▶ [THE REQUEST]
Identify each line in the data below that contains the string "width" and copy those lines in full.

* begin RECORDS TO PROCESS *

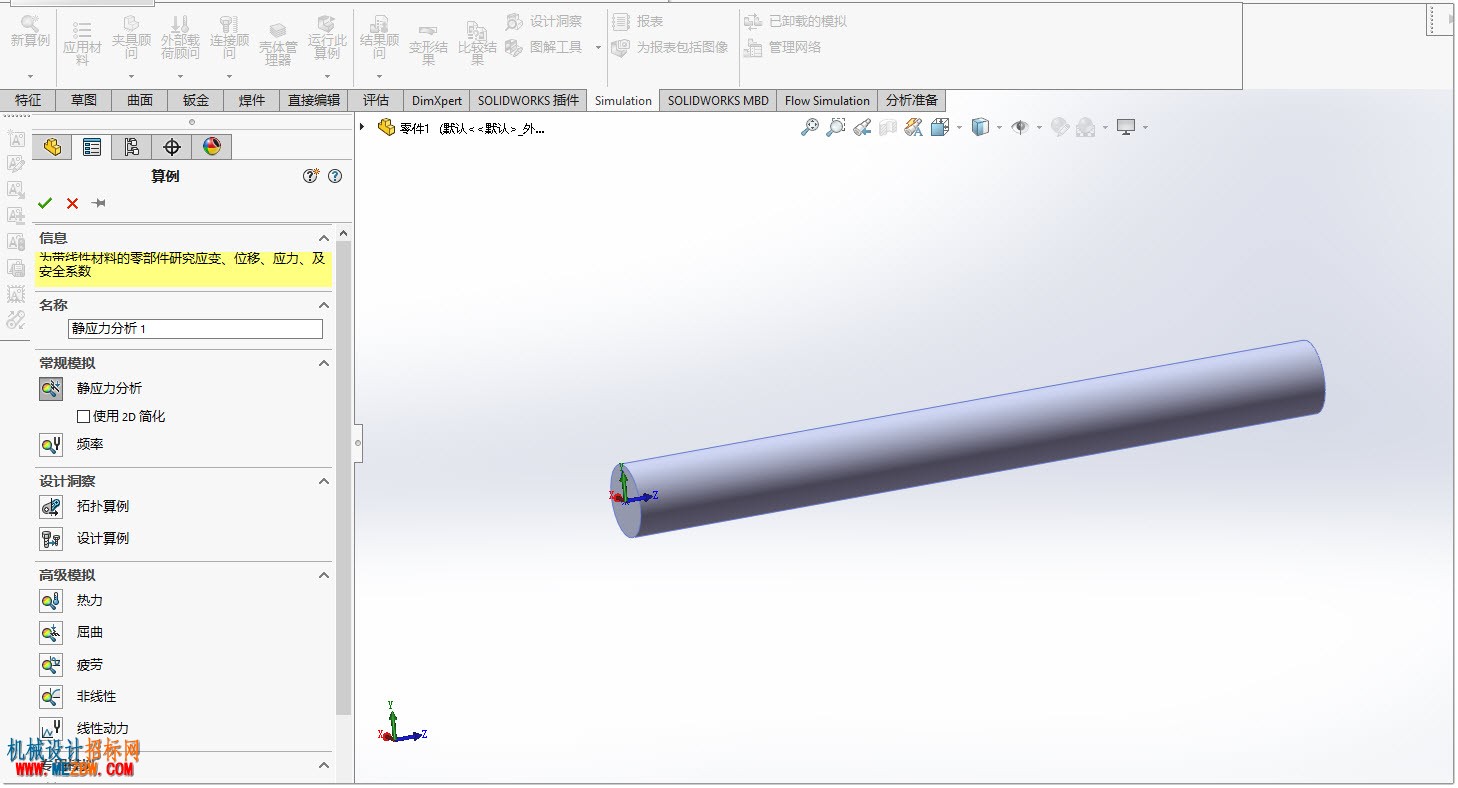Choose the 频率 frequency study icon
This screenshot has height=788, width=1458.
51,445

* end RECORDS TO PROCESS *
* begin RECORDS TO PROCESS *

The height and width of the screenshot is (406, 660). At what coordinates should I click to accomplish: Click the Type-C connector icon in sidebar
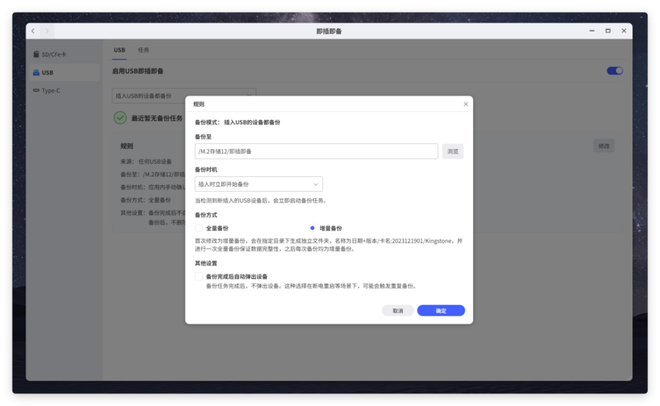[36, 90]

* end RECORDS TO PROCESS *

▶ [ANSWER]
This screenshot has height=788, width=1458.
The height and width of the screenshot is (406, 660). At what coordinates should I click to accomplish: Click the Type-C connector icon in sidebar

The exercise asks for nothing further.